To start with, dishonor, public scorn, and getting voted out of office do not constitute legal enforcement on this “grounded in a secondary enforcement rule” test. If Nixon refused to turn over the Watergate tapes despite the Supreme Court’s order and as a consequence was mocked or hated, that mockery and hatred would not qualify as enforcing the Supreme Court’s order. But what would qualify as enforcement on this principle, crucially, is outlawry in medieval Iceland and excommunication in classical canon law—the historical examples on which Outcasting’s argument depends. As Hathaway and Shapiro explain, Icelandic law “contained secondary enforcement rules”: third parties were forbidden to harbor an outlaw or help one escape the country (at pain of being outlawed themselves) and were authorized to kill full outlaws with impunity (indeed, the prosecutor of the case was “obliged to kill him”). Likewise, under classical canon law, those subjected to minor excommunication “could not receive the Eucharist, go to confession, be married, and so on” (i.e., secondary enforcement rules directed to priests, or “internal outcasting” in Hathaway and Shapiro’s terminology), and those subjected to major excommunication were persons “no one was permitted to talk, eat, or do business with” (i.e., secondary enforcement rules directed to the community, or “external outcasting”). That is, outcasting in both legal systems was itself a legally constituted exercise of power; wrongdoers did not just become unpopular.
The point holds for the great majority of Hathaway and Shapiro’s examples of outcasting in international law as well. The World Trade Organization, for example, enforces its edicts by outcasting: it uses a form of external outcasting in which a member state is authorized to retaliate for a trade barrier by erecting some (otherwise prohibited) trade barrier of its own against the offender. Is this form of outcasting mere contingency—maybe other countries just don’t want to do business with rule-breakers—or is it grounded in legal norms? The answer is the latter. The decisions of the WTO’s Dispute Settlement Body “are enforced through authorized retaliation by the aggrieved state party”; the adjudicator gives the victim state permission to engage in “specific, approved, retaliatory trade measures.” These permissions are secondary enforcement rules. Likewise, the World Health Organization uses a form of internal outcasting, Hathaway and Shapiro argue, in that members who refuse to pay their dues can lose their voting privileges and access to WHO services. This too is grounded in a secondary enforcement rule: the sanctions are specified in the WHO’s constitution.
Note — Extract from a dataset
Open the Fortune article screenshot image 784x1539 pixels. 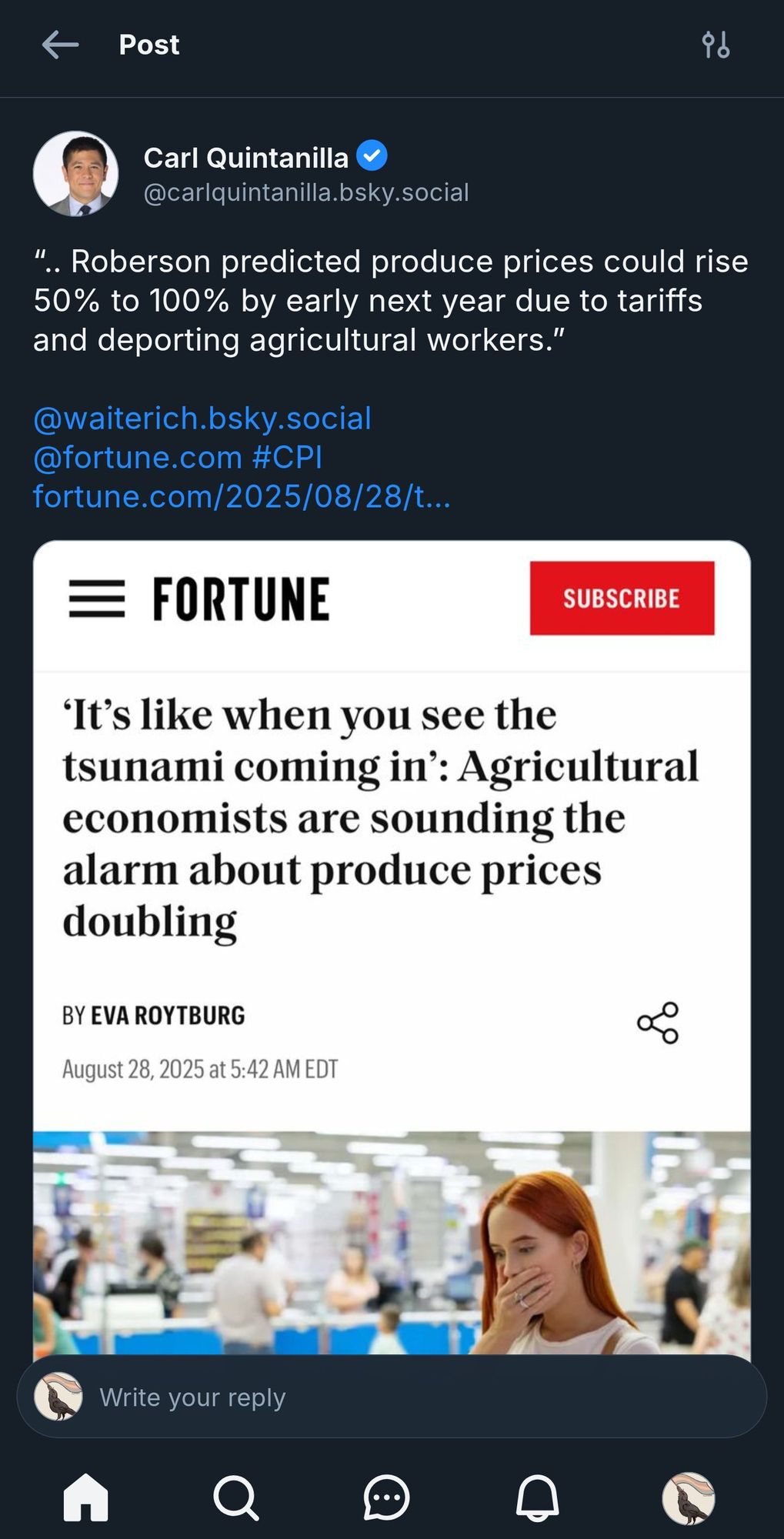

And so it goes through one after another of Hathaway and Shapiro’s many examples of outcasting in international law.
Thus my proposed refinement of Hathaway and Shapiro’s position is this: outcasting counts as enforcement of a legal sort only if the outcasting is itself legally constituted, that is, grounded in a secondary enforcement rule. Not just any outcasting will do.
One more point is in order—this one not a point of correction, but of clarification and emphasis. What Outcasting essentially does is point out a mechanism that international law uses or could use to bring its norms to pass. It does not show that the mechanism is efficacious, i.e., that it gets the job done. Outcasting has almost nothing to say about the crucial matter of international law’s power. Indeed, the article has a curiously refined, almost taxonomic quality: its focus is on properly categorizing the universe of enforcement mechanisms. The categories are both interesting and useful, but they do not answer the essential question. The core of the skepticism toward international law is not the belief that international law has no mechanisms of enforcement but the belief that international law does not work—that it does not have the power to bring the norms to which it is committed into existence, whatever its mechanisms of enforcement might be. To this question, Outcasting offers no answer. In a sense, the article doesn’t show international law to be enforced at all; it only shows that if international law is enforced, the enforcement is done in a particular way.
This is a point of clarification and not a criticism because no one sees it more clearly than Hathaway and Shapiro themselves. They are at pains to emphasize that the ultimate question is whether international law “matter[s] in the way law must matter.” The point of identifying the outcasting mechanism and of categorizing the various ways in which it operates is to “open up logical space that would otherwise not have been apparent,” to shift attention “to how external enforcement works—and when and why it does not.” In the end, Hathaway and Shapiro even rehabilitate the Modern State Conception. No longer is it merely an assumption of those blinkered by the present (that was always a straw man) but a rational if mistaken point of focus for those who care about the law’s mission in the world:
On the Modern State Conception, internal physical enforcement is necessary for a regime to be a legal system because what makes regimes worthy of respect—indeed morally indispensable in the modern world—is that they can accomplish certain tasks that no other comparable social institution can. Namely, they can wield and focus an enormous amount of physical force to ensure that people obey their demands. |
To be a proponent of the Modern State Conception is not just to be naïve. At least some proponents believe that enforcement involves something like a modern state, not because they can’t imagine anything else, but because they can’t imagine anything else that would be effective, and effectiveness is just what they meant by enforcement in the first place. They might be wrong as to whether something else could work. But that has to be proven.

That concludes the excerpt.